La réforme des rythmes scolaires du gouvernement Hollande a bouleversé l’organisation des temps de l’enfant. Qu’est ce qui a précisément changé à Vénissieux depuis 2013 ?

Je commencerais par rappeler que cette réforme avait été imposée, sans concertation aucune, ni avec les parents, ni avec les enseignants, ni avec les communes. Elle nous avait été présentée comme répondant à l’intérêt de l’enfant et ses apprentissages. Sachant qu’un enfant est plus attentif le matin et dispose d’une meilleure compréhension, les chrono-biologistes préconisent une scolarisation tous les matins sur 5 jours, réservant plus de temps en après-midi pour des activités périscolaires.

Pour appliquer cette réforme, la Ville de Vénissieux a voulu travailler sur une offre périscolaire de qualité car nous sommes conscients de l’importance de chacun des temps de l’enfant.

Avant cette période, seules 10 maisons de l’enfance existaient, proposant un accueil périscolaire pour 1 000 enfants. Cette réforme a permis de couvrir tout le territoire vénissian d’accueils de loisirs, permettant aujourd’hui à 4 000 élèves de profiter de ces temps qui font partie intégrante du développement de l’enfant et qui font la richesse de notre PEDT. Ce travail a pu se faire grâce au partenariat avec les différents acteurs de la commune (culture, sport…)

En juin 2017, le nouveau gouvernement Macron annonçait la possibilité de déroger au principe des 4 jours et demi et de revenir au rythme de 4 jours par semaine. Quelle fût votre réaction ?

Nouveau gouvernement, nouveau ministre, et « hop » adieu les rythmes scolaires qui nous avaient été présentés comme une avancée pour l’enfant !!! Aucun bilan, aucun enseignement n’ont été tiré de la réforme, on se demande si M. Macron n’a pas simplement envie de faire des économies car qui dit semaine à 4 jours, dit suppression du fond de soutien aux collectivités qui permet le développement du périscolaire.

De plus, les communes ont le choix : 4 ou 4.5 jours, « débrouillez-vous ! ». C’est un acte d’irresponsabilité de l’État car en plus de supprimer le principe d’équité sur le territoire national, il ouvre la porte à une pagaille organisée dont certains n’hésitent pas à se servir pour faire valoir des intérêts plus personnels qu’éducatifs.

Quel est votre stratégie de travail dans les mois à venir ?
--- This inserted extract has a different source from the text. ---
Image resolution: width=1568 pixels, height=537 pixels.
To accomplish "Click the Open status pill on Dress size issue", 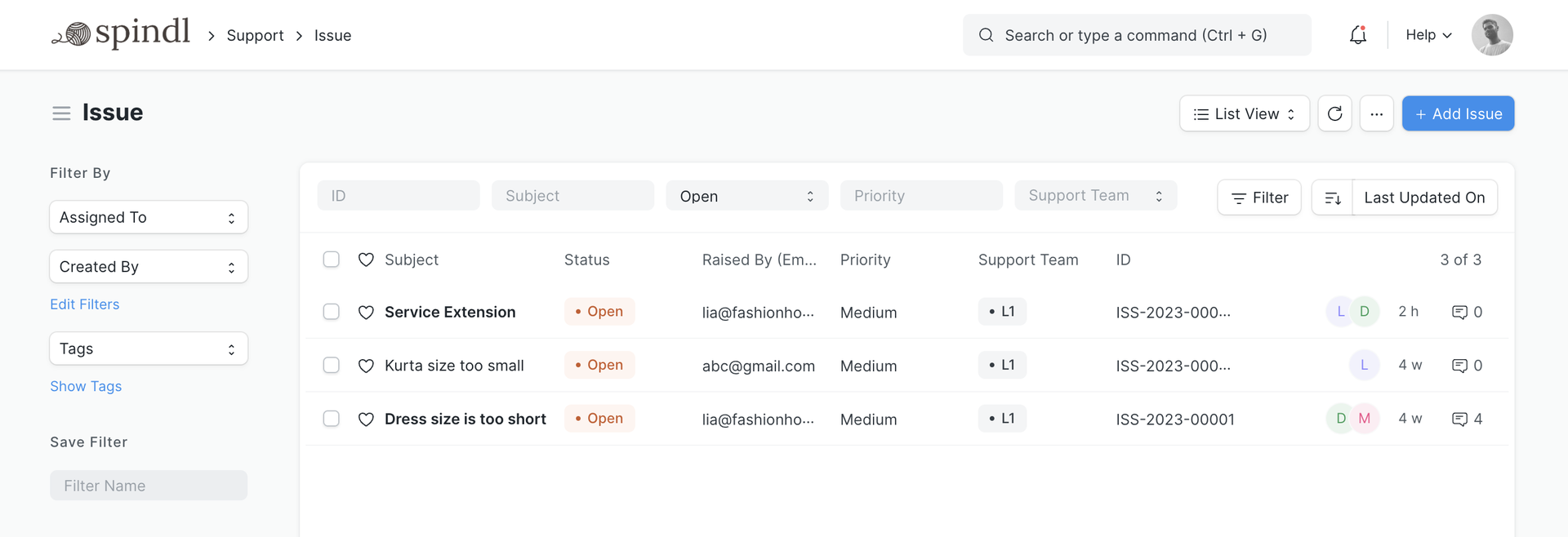I will 599,419.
Notre majorité a décidé d’organiser une réelle concertation, en travaillant d’abord sur un vrai bilan en lien avec les partenaires éducatifs, ensuite sur des scénarios de propositions pour les enfants et les parents mais surtout pour les enfants qui restent l’enjeu majeur.
Nous n’oublierons pas les 600 agents impactés par cette réforme. Nous devrons aussi retravailler les moyens financiers dans le cadre de la maîtrise du budget.

Un énorme travail nous attend afin de revenir ou pas à 4 jours et cela en se fixant toujours le même but, l’intérêt de l’enfant.